Ziel: Führen Sie den Kommentar zur Zivilgesellschaftsforschung im Anschluss an seinen letzten Satz weiter.

Kommentar: Zivilgesellschaftsforschung ohne Zivilgesellschaft?

von Holger Backhaus-Maul

Die deutsche Zivilgesellschaftsforschung soll in Berlin gebündelt werden. Im Juli präsentierte sich jetzt die Berlin-Brandenburgische Akademie der Wissenschaften unter maßgeblicher Beteiligung ihres Präsidenten Prof. Dr. Günter Stock als Forum und organisatorischer Nukleus der zukünftigen deutschen Engagementforschung. Fast gleichzeitig verwahrte sich Professor Stock im Rahmen des Leibniz-Tages seiner Akademie vehement gegen jeglichen Einfluss der Zivilgesellschaft auf die Wissenschaft. Und Professor Stock ist nicht irgendwer, sondern unter anderem als Präsident der deutschen und europäischen Wissenschaftsakademien einer der führenden Köpfe der Wissenschaftspolitik. Zivilgesellschaft als Gegenstand von Forschung, aber ohne Einfluss auf die Wissenschaft, so lässt sich die von ihm geäußerte Position zusammenfassen.

Tatsächlich aber geht es noch um viel mehr. Die gesellschaftliche Öffnung von Hochschulen hat in den USA und Großbritannien Tradition, und die Europäische Union forciert mit Forschungsprogrammen wie etwa „Horizon 2020“ derzeit massiv Kooperationen von Hochschulen und Gesellschaft.

Bereitgestelltes Material:
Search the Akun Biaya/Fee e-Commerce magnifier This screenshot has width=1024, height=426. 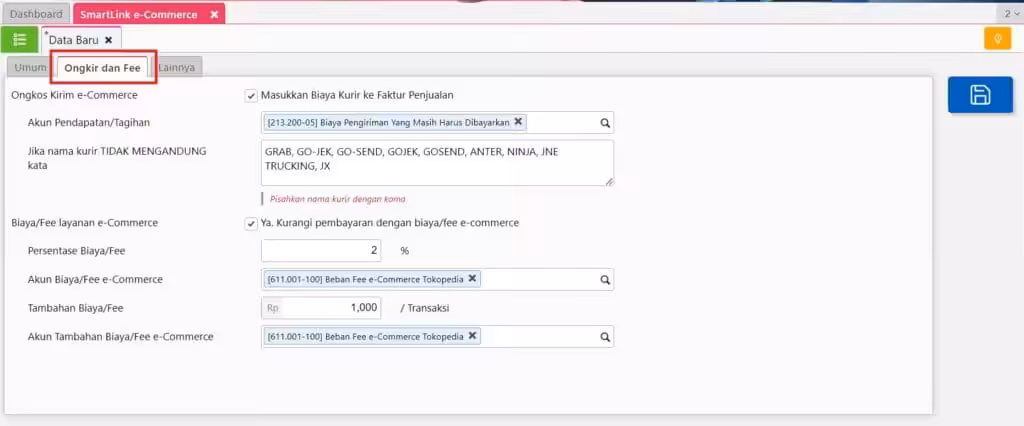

Lösung:
Deutsche Hochschulen können zumindest Ansätze einer gesellschaftlichen Öffnung vorweisen. So wurden bereits in den 1980er Jahren an zahlreichen Hochschulstandorten Wissenschaftsläden gegründet, die den Wissenstransfer der jeweiligen Hochschule in die Gesellschaft organisieren sollten. In den 1990er Jahren riefen deutsche Hochschulen Career Center, Alumni-Programme und Service-Learning-Angebote ins Leben, die gesellschaftliche Kontakte zumindest zu Teilen der „fremden Außenwelt“, wie etwa Arbeitgebern, ehemaligen Studierenden und Lehrenden und eben der Zivilgesellschaft, initiieren und verstetigen sollten. Und: Wirtschaft und Staat kooperieren bereits seit Jahren intensiv mit Hochschulen. Deshalb geht es jetzt auch nicht um die gesellschaftliche Öffnung von Hochschulen im Gesamten. Sondern die konkrete Leerstelle in der gesellschaftlichen Öffnung von Hochschulen besteht – so etwa Prof. Dr. Uwe Schneidewind vom Wuppertal Institut für Klima, Umwelt, Energie – in der Kooperation mit der organisierten Zivil- und Bürgergesellschaft: In Deutschland besteht an Hochschulen in punkto Zivilgesellschaft erheblicher Nachholbedarf.

Anregungen, wie diese Kooperation aussehen kann, bieten der Stifterverband für die Deutsche Wissenschaft („Mission Gesellschaft“), das Hochschulnetzwerk Bildung durch Verantwortung („Campus vor Ort“) und auch die Strategieabteilung des BMBF („Transfer“, „Partizipation“). Gefragt sind dabei nicht einseitige Wissenschaftskommunikation und Wissenstransfer in die Gesellschaft, sondern ein wechselseitiger Transfer von Wissen und Kompetenzen zwischen Zivilgesellschaft und Hochschulen. Dabei sollten Bedarfe und Interessen der Zivilgesellschaft in Forschung und Lehre einfließen und umgekehrt die Kompetenzen und Erfahrungen der Zivilgesellschaft für Hochschulen erschlossen werden.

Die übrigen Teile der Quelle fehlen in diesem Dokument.